Exercise - Return every line of the records, word for word, from the very start down through the line containing "center [772, 21].".
━━━━━ Information supplied
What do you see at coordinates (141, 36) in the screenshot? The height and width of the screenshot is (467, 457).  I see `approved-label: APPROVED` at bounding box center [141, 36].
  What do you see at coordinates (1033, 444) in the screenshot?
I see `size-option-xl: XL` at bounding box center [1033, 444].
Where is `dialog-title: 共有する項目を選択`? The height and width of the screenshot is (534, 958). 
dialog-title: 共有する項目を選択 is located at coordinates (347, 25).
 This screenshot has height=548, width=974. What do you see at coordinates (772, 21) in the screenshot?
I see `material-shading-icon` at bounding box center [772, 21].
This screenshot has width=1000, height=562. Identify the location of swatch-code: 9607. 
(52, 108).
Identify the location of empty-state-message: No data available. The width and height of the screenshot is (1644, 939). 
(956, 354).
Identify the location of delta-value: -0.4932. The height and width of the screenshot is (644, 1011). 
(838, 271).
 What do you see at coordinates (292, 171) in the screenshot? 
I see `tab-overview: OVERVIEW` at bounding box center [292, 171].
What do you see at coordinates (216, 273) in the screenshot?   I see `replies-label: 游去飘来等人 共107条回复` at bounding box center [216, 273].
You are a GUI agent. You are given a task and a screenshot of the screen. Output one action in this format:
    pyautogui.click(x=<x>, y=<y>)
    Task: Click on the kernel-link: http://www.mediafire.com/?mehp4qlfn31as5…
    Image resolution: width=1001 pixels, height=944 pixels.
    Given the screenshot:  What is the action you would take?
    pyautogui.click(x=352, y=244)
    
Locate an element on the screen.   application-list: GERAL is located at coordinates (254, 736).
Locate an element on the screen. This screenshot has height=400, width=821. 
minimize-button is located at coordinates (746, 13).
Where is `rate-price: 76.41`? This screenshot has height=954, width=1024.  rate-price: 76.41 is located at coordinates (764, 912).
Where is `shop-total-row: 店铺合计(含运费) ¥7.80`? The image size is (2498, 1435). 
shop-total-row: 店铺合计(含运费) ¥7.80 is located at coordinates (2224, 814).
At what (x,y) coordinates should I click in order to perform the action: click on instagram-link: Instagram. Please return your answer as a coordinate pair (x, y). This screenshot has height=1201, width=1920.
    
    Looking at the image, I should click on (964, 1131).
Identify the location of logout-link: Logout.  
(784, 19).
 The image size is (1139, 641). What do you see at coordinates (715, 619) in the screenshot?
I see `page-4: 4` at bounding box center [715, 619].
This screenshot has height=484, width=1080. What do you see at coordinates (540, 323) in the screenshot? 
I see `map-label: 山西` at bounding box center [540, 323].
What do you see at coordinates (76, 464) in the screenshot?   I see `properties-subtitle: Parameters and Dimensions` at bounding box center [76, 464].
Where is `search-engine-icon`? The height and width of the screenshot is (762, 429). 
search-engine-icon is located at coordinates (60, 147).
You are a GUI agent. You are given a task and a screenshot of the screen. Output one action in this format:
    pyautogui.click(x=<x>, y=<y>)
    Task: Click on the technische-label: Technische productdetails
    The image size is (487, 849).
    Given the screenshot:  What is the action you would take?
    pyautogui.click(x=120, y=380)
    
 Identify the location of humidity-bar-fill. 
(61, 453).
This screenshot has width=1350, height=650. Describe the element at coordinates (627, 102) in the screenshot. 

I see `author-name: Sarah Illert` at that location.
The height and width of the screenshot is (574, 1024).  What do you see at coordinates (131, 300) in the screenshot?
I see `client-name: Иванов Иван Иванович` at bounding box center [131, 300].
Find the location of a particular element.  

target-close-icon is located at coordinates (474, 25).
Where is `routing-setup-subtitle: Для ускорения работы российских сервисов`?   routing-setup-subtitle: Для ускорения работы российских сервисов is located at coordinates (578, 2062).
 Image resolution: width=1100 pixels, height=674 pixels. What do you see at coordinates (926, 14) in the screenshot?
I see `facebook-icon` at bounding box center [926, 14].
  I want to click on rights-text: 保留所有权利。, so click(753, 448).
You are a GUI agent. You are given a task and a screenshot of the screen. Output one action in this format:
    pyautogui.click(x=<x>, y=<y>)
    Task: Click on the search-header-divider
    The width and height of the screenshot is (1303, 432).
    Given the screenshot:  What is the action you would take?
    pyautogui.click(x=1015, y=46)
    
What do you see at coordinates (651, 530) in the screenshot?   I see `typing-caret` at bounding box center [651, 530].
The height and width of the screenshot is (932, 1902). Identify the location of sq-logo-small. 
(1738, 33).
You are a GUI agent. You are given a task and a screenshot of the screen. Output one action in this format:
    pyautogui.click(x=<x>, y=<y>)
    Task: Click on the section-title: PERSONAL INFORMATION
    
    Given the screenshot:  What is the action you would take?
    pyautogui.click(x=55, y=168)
━━━━━━━━━━
Exercise result -
What do you see at coordinates (141, 36) in the screenshot? The height and width of the screenshot is (467, 457).  I see `approved-label: APPROVED` at bounding box center [141, 36].
  What do you see at coordinates (1033, 444) in the screenshot?
I see `size-option-xl: XL` at bounding box center [1033, 444].
Where is `dialog-title: 共有する項目を選択`? The height and width of the screenshot is (534, 958). 
dialog-title: 共有する項目を選択 is located at coordinates (347, 25).
 This screenshot has height=548, width=974. What do you see at coordinates (772, 21) in the screenshot?
I see `material-shading-icon` at bounding box center [772, 21].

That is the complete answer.